Reproduce the rows below without any change, beginning with the first row and continuing through the line that contains "will (457, 319).".
━━━ Data section
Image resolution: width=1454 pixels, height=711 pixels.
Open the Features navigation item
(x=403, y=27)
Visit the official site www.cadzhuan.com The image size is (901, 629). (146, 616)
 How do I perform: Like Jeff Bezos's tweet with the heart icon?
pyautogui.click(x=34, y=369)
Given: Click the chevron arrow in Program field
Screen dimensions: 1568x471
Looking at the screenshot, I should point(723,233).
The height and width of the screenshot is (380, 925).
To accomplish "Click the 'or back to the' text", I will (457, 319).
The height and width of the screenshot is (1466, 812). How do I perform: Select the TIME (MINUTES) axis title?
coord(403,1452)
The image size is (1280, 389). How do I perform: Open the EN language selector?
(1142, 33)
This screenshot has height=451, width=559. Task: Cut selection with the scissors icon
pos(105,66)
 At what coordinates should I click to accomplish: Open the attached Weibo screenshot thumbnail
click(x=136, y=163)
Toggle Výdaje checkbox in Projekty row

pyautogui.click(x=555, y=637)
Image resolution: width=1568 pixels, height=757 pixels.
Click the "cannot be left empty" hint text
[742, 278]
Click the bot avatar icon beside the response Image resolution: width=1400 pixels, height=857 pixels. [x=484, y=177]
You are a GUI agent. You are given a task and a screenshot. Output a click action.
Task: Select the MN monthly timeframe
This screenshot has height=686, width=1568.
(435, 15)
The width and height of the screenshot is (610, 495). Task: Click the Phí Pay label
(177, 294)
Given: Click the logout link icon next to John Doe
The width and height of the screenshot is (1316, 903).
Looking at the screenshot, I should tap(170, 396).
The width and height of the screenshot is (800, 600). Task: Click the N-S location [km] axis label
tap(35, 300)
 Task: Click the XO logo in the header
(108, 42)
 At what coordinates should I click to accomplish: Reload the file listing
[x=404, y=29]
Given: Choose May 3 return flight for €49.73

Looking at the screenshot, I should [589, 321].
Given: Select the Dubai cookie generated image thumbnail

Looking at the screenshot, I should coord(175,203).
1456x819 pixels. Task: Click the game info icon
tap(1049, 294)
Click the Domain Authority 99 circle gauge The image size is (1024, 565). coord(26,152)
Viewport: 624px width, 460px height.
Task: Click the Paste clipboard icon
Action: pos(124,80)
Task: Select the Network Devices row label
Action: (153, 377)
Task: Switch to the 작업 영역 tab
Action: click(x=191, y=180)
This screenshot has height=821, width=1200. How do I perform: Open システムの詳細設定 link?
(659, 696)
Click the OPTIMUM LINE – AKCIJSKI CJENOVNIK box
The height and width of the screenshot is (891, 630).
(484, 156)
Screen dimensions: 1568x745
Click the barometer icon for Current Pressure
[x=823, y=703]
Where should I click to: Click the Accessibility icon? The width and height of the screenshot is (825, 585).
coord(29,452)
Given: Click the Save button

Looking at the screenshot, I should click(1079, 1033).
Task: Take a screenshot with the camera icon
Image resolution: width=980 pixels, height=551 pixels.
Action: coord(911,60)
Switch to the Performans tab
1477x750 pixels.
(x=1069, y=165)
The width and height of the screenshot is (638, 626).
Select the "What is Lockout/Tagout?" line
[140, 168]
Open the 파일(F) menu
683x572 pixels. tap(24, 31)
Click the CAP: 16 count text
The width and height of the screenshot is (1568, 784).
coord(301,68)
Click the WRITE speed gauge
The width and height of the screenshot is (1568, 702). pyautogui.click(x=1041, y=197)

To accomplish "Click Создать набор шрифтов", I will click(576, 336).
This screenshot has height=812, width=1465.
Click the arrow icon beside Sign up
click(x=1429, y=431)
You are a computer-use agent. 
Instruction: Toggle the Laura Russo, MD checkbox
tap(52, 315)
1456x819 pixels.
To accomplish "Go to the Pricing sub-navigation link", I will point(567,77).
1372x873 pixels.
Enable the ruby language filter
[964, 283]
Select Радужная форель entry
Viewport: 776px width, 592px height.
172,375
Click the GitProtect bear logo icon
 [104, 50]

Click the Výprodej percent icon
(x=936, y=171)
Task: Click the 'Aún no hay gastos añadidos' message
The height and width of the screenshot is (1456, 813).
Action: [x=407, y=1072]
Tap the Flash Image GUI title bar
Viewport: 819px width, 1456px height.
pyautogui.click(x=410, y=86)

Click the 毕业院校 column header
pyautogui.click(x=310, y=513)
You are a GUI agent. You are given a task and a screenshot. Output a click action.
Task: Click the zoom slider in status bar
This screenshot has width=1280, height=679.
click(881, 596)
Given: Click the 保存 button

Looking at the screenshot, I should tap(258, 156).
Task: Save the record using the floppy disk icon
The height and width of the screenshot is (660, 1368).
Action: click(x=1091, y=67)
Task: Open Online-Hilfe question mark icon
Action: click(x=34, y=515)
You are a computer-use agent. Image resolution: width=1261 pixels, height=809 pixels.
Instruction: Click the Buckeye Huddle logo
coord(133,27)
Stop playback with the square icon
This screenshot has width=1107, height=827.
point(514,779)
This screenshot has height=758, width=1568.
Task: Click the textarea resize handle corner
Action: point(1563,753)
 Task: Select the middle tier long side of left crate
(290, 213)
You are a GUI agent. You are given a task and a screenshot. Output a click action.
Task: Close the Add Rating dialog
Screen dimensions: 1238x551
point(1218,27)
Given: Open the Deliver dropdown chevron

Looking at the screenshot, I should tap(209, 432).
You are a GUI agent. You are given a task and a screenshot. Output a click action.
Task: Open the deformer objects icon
━━━━━━
* _Completed task_
Image resolution: width=1454 pixels, height=711 pixels.
Open the Features navigation item
(x=403, y=27)
Visit the official site www.cadzhuan.com The image size is (901, 629). (146, 616)
 How do I perform: Like Jeff Bezos's tweet with the heart icon?
pyautogui.click(x=34, y=369)
Given: Click the chevron arrow in Program field
Screen dimensions: 1568x471
Looking at the screenshot, I should point(723,233).
The height and width of the screenshot is (380, 925).
To accomplish "Click the 'or back to the' text", I will (457, 319).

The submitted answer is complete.